Thank you again- I can't it enough. As of right now, my friend has gone back into surgery. Her husband and her will discuss whether to have a memorial service or not when she is in less pain and they are able to talk. They have not decided what to name the little boy or if even if they will be giving him a name.
As an outsider, I would think that one of the most difficult things would be the what would have beens. The what would he have been like at two, or what would he have done at 6 and so on.
I have decided to search for something more personal than flowers, something that she can have and either display when she is ready or at least have somewhere tucked away to remember him by.
 
A friend of mine lost her son at 4 months old. It was devastating. I found a bracelet on line that had the babys birthstone. I'm going to try to find the website and I'll let you know.
 
Ok, I found the website-myforeverchild My friend loved it. Again, I'm so sorry for your friends loss.
 
Thank you again- I can' t it say enough. As of right now, my friend has gone back into surgery. Her husband and her will discuss whether to have a memorial service or not when she is in less pain and they are able to talk. They have not decided what to name the little boy or if even if they will be giving him a name.
As an outsider, I would think that one of the most difficult things would be the what would have beens. The what would he have been like at two, or what would he have done at 6 and so on.
I have decided to search for something more personal than flowers, something that she can have and either display when she is ready or at least have somewhere tucked away to remember him by.

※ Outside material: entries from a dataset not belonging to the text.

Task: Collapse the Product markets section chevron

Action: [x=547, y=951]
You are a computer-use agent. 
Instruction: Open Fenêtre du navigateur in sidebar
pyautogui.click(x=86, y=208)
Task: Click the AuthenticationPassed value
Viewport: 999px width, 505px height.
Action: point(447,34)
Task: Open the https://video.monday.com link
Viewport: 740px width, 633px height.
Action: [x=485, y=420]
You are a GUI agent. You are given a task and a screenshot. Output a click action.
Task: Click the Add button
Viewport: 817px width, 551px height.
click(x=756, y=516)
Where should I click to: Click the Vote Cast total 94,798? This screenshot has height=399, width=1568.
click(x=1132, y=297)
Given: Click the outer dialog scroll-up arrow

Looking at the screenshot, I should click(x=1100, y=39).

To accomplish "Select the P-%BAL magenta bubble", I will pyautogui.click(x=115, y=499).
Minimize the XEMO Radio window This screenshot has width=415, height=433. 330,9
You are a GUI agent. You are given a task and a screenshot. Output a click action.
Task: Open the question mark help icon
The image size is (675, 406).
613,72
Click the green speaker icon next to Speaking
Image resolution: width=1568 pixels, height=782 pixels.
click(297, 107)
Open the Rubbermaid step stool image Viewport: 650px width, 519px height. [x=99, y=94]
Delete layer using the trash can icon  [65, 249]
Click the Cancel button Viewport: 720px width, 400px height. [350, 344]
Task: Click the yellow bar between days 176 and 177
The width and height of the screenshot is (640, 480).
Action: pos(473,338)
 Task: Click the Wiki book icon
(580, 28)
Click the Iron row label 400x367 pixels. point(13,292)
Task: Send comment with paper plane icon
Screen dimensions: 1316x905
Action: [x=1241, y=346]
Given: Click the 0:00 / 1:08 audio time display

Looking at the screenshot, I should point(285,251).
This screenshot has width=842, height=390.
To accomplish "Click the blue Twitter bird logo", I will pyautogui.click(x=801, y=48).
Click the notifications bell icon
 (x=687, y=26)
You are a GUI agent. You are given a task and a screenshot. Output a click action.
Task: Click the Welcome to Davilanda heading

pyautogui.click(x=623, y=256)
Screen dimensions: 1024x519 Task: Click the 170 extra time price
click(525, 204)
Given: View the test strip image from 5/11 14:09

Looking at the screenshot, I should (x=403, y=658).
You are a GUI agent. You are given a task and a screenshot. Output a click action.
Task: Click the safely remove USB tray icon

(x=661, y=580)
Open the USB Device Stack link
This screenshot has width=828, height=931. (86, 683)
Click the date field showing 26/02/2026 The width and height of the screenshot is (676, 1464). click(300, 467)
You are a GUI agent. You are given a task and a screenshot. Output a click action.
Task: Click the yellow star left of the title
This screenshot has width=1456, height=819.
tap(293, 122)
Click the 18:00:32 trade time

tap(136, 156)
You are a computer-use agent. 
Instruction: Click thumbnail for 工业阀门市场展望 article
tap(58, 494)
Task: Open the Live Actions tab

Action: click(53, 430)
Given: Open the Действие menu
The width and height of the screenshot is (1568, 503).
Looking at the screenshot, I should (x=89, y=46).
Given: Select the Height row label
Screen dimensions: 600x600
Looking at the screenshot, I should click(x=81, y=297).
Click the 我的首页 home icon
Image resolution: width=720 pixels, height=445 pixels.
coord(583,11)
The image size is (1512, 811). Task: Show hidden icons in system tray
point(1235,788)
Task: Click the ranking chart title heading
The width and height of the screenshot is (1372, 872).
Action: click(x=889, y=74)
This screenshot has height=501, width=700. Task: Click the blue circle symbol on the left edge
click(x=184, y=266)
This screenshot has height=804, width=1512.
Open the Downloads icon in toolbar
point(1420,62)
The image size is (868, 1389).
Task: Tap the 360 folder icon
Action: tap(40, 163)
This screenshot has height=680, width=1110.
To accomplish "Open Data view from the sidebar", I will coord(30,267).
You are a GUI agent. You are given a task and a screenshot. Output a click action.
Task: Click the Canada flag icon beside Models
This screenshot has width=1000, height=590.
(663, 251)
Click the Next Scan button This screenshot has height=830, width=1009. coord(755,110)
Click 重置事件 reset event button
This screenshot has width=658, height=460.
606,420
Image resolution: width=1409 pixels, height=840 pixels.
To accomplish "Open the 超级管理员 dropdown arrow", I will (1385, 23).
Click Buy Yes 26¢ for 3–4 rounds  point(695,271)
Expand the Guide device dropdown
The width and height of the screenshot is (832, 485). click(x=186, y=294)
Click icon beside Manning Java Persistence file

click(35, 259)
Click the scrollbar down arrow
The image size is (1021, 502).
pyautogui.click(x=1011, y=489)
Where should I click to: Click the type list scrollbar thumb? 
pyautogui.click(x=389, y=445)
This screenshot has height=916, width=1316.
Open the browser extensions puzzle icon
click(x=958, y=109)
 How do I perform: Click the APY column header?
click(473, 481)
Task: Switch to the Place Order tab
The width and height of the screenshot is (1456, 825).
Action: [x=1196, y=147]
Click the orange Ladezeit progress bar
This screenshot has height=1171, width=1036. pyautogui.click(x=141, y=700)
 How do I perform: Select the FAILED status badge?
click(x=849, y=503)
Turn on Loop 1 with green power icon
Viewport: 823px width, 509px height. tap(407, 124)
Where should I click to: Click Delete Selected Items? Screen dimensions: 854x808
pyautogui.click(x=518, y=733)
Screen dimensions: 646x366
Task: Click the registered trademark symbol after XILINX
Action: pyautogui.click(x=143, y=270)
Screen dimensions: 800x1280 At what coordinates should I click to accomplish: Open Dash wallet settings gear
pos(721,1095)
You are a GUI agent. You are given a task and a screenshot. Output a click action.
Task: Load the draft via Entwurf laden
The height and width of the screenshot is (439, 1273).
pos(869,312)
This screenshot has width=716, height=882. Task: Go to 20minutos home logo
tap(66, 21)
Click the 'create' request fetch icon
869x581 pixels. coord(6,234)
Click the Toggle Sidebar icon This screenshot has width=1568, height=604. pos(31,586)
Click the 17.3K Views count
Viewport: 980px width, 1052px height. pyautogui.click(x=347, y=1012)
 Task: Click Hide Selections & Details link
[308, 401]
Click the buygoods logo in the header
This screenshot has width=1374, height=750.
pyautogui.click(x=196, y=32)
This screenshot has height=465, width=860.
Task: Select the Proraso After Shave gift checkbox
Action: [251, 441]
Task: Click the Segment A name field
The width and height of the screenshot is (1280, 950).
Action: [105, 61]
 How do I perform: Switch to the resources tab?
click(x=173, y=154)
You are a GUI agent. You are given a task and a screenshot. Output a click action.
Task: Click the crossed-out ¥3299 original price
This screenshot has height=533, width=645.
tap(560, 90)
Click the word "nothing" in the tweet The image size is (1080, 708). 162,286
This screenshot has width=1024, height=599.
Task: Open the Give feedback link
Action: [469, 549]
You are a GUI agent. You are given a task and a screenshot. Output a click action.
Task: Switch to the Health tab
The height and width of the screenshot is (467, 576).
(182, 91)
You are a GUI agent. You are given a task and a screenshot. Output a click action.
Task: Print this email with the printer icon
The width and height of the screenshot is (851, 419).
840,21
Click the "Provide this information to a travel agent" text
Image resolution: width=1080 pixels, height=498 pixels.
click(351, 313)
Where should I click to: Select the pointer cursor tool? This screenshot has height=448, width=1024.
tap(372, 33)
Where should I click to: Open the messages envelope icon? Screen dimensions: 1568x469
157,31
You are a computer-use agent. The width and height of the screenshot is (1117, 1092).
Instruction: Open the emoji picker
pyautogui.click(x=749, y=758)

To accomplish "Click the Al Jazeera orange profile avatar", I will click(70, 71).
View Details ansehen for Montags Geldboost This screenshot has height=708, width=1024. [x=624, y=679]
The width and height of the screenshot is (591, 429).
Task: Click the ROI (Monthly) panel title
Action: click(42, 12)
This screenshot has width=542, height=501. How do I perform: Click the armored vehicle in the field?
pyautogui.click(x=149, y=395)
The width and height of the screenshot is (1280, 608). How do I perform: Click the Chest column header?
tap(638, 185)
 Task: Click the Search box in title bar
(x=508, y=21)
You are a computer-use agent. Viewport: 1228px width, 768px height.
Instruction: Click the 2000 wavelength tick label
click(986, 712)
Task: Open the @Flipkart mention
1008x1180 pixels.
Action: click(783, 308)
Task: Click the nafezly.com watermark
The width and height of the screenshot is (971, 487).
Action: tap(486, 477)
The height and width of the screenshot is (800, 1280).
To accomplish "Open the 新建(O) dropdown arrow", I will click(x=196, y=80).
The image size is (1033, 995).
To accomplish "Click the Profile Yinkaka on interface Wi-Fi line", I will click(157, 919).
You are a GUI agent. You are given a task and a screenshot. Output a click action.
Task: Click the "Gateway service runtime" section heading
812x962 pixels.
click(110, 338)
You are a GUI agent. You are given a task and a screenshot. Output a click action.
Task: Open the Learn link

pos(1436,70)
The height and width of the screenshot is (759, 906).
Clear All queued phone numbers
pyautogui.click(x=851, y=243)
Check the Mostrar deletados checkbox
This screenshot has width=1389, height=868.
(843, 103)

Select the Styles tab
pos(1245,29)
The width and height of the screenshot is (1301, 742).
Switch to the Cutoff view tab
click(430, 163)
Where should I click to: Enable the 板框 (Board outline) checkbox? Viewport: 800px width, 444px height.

Just hugs again to your friend... I have thought about this all night and it has torn me up... I stare at my new little girl and can't imagine what they are going through.... I do hope they name him, they will feel better as time goes on...

I dont know I'll get back to this thread, its really rough :(
 
I just saw your update..many hugs and prayers to your friend as she goes through this. I lost my dd Kayla under the same circumstances and understand how lost she feels right now.

I agree, I got a lot of flowers and plants and it was difficult because I too felt I needed to keep them alive in her memory. I am not a green thumb and it devistated me as they died one by one. I lost Kayla on March 29 and Easter that year was April 2, we buried her the next day. My sister gave me three Easter Lillies that I eventually planted and have carried the bulbs with me. They are now planted in my yard in a different state but bloom every year. Now, I get an Easter Lilly every year for my yard and one to send to her gravesite on her birthday. It has helped to have something associated with her that I can watch grow each year.

I also want to mention any help you can give with dinners and babysitting will be greatly appreciated I am sure. I had 4 children at home, one just under a year when all this happened for me. I had a wonderful group of friends that brought dinners and paper plates and took the kids for awhile just so I could rest. Sleep was the hardest thing for me to do at the time, seemed like I would lay there all night just thinking of the 'what ifs' and then just drag. I barely could take care of myself, let alone the house, husband and kids.

There are several support groups out there, encourage your friend to seek one out when she is ready. One of my best friends in the world is someone I met through the group I attended. She is the person that calls to talk to me on Kayla's birthday that is not afraid to say her name or let me talk about what I think she would look like today or would she be a normal teenager etc. and I can do the same for her. Lots of people think bringing up their name is painful, and sometimes it is, but most of the time it is wonderful to know someone acknowledges her existance even though she was only here on this earth with me for 13 of the best hours of my life. Eventually, people forget or don't want to remind you. For me, she is my dd, I love her and will never forget her. Having at least one friend I can talk to about her with out feeling self conscience was a blessing God gave me. So, I hope that she can find someone eventually. I would also recommend that you find out/learn about the grief process as well. Sometimes she will be angry, not at you, but at the situation. Letting her be angry/sad/happy/ is the best thing you can do for her!

I will continue to pray for your friend and her family as well as you. I don't wish the road on anyone, as it is long and hard. Losing a child is the worst thing to go through. God Bless.